(RxWiki News) The US Food and Drug Administration (FDA) has approved a common lice treatment to be available over-the-counter (OTC).
Available as a lotion, it can now be found OTC. That means this particular medication no longer needs a prescription from a doctor.
Sklice (ivermectin) lotion, 0.5%, was initially approved in February 2012 as a treatment for head lice in children starting as young as 6 months old.
"The Rx-to-OTC switch process aims to promote public health by increasing consumer access to drugs that would otherwise only be available by prescription,” said Dr. Theresa Michele, acting director of the FDA's Office of Nonprescription Drugs, in a press release.
For the minimum of 6 million lice cases the US sees each year, this new approval offers a treatment that can be accessed faster and more easily.
For the switch to OTC to happen, the drugmaker must show that the medication is both safe and effective when consumers follow the included directions. The company must show that consumers understand the instructions on how to use the medication both for safety and efficacy reasons without the supervision of a health care provider.
The indication for ivermectin lotion stays the same: This lotion is approved to treat head lice infestations in patients 6 months of age and older.
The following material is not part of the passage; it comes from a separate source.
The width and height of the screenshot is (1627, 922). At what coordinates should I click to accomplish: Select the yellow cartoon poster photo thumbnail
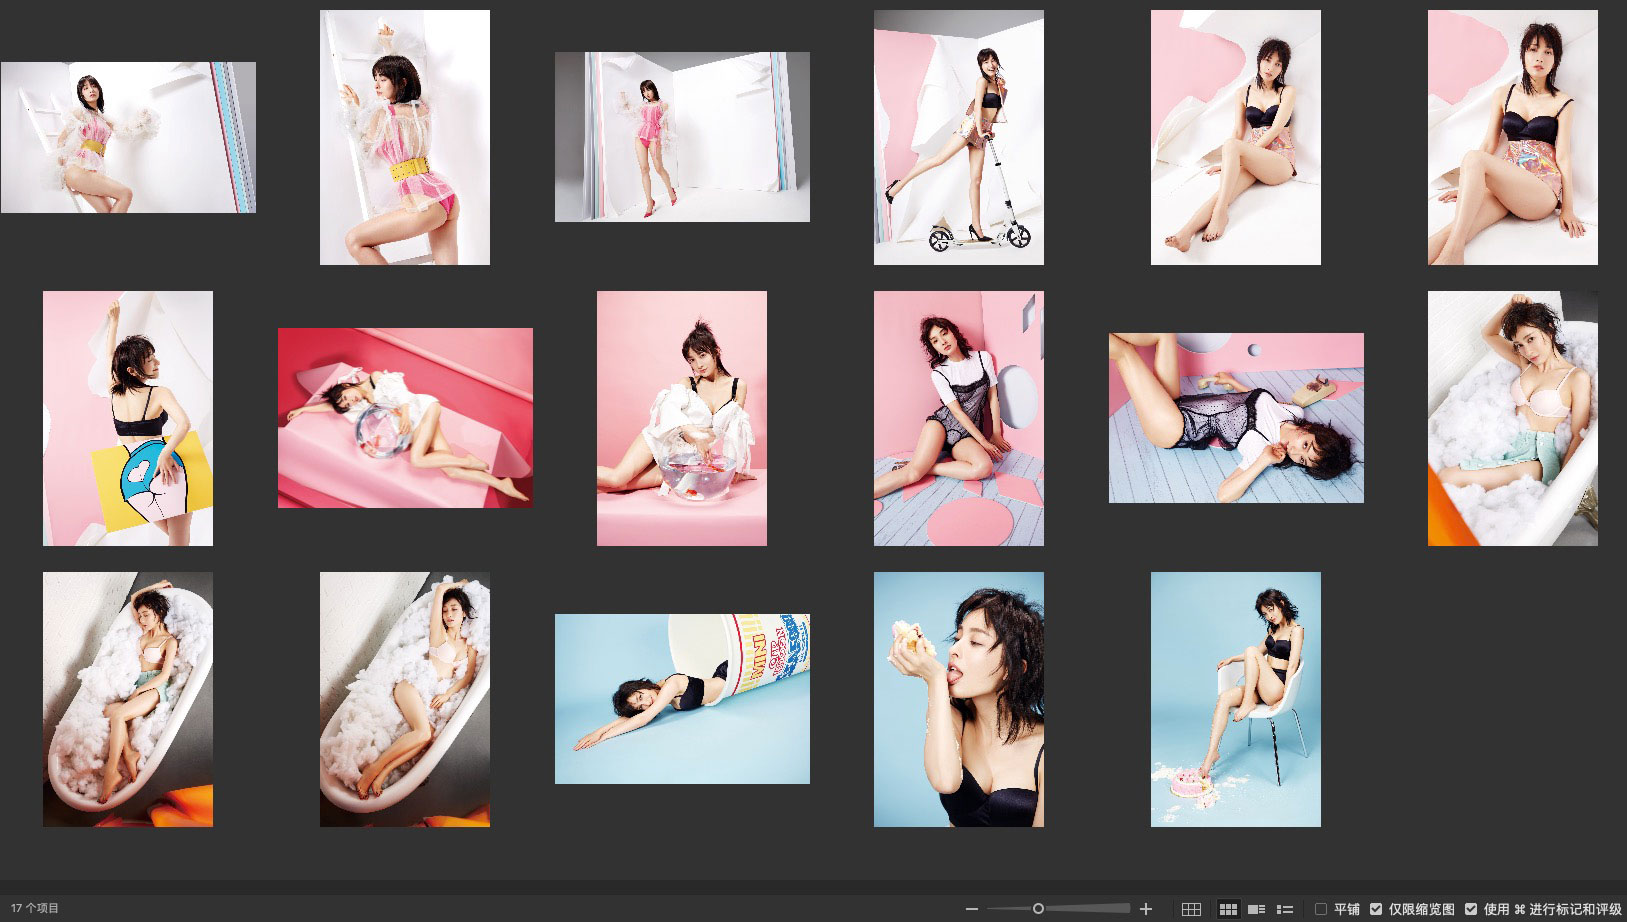point(128,418)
This external-use-only medication is only to be applied to the scalp and dry hair. This medication, in lotion form, is not approved to treat any other conditions.
Some common side effects may include dandruff, dry skin and a burning sensation of the skin.
Now that ivermectin lotion has made the switch to OTC, it will no longer be available by prescription, the FDA noted.
Always read the Drug Facts label of OTC products. This is typically found on the back or side of the product. Talk to your pharmacist if you have any questions about this treatment.
The FDA noted that Sklice (ivermectin) was not FDA-approved to treat or prevent COVID-19. This medication has not been shown to be safe or effective as a COVID-19 treatment.
This approval was granted to Arbor Pharmaceuticals LLC.